[Data items]
--------

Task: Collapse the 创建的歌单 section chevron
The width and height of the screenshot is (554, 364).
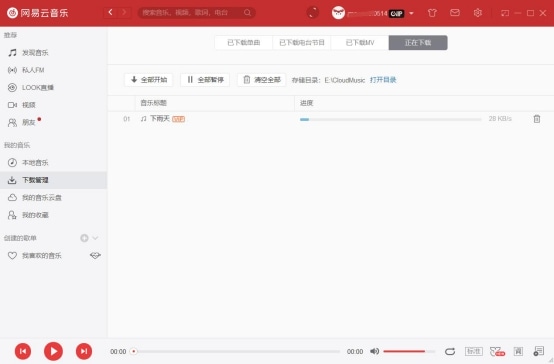Action: coord(95,238)
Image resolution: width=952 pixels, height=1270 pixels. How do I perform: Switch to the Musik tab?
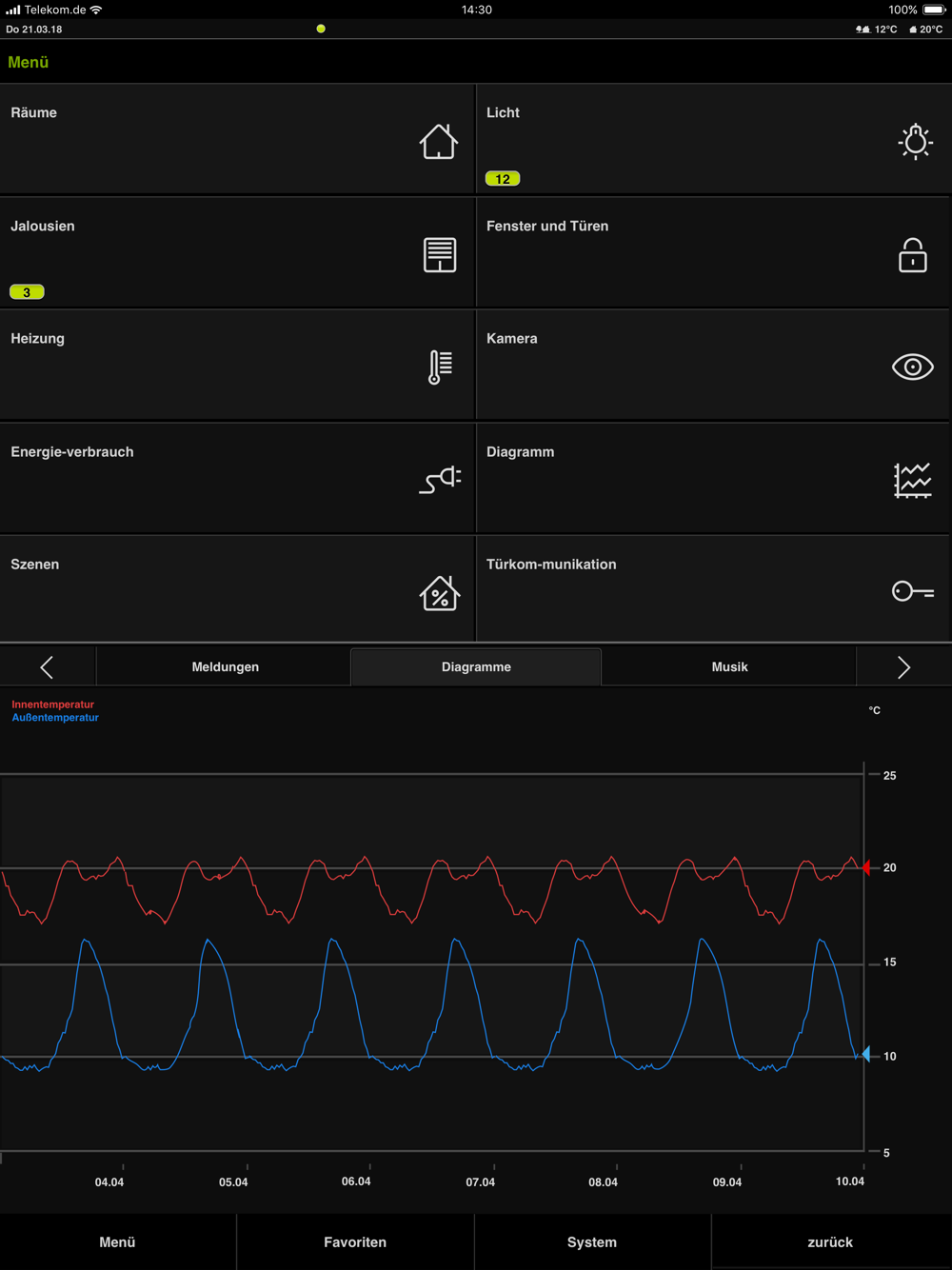729,666
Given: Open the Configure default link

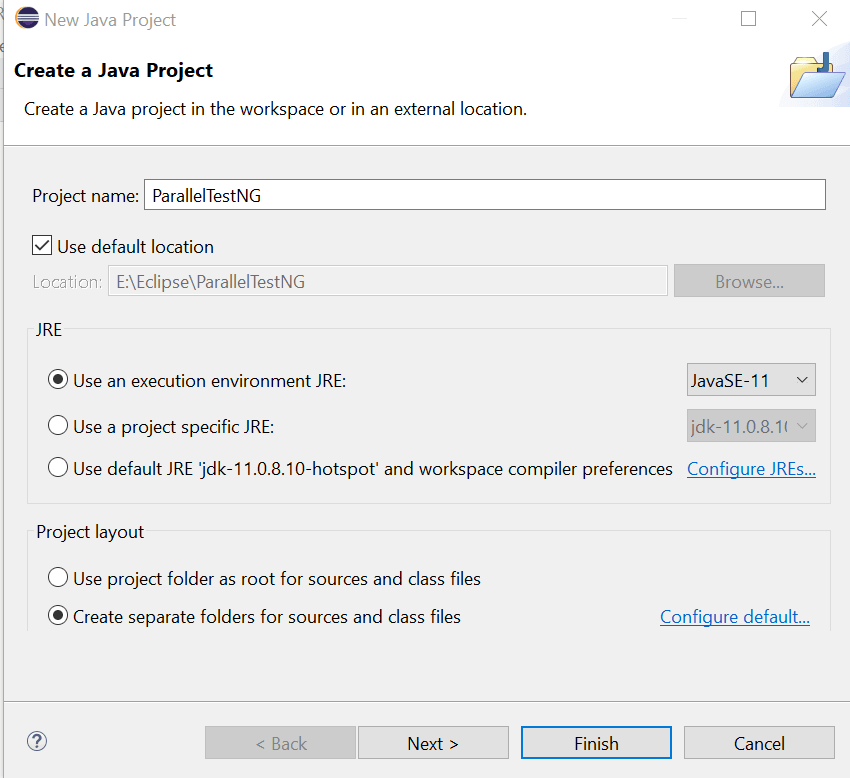Looking at the screenshot, I should 734,617.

--------

- Problem statement
Take the records above from the line with "The width and" down to their last line and please copy those lines exactly, without the pictures.

- Answer space
The width and height of the screenshot is (554, 364).
Action: coord(95,238)
Image resolution: width=952 pixels, height=1270 pixels. How do I perform: Switch to the Musik tab?
729,666
Given: Open the Configure default link

Looking at the screenshot, I should 734,617.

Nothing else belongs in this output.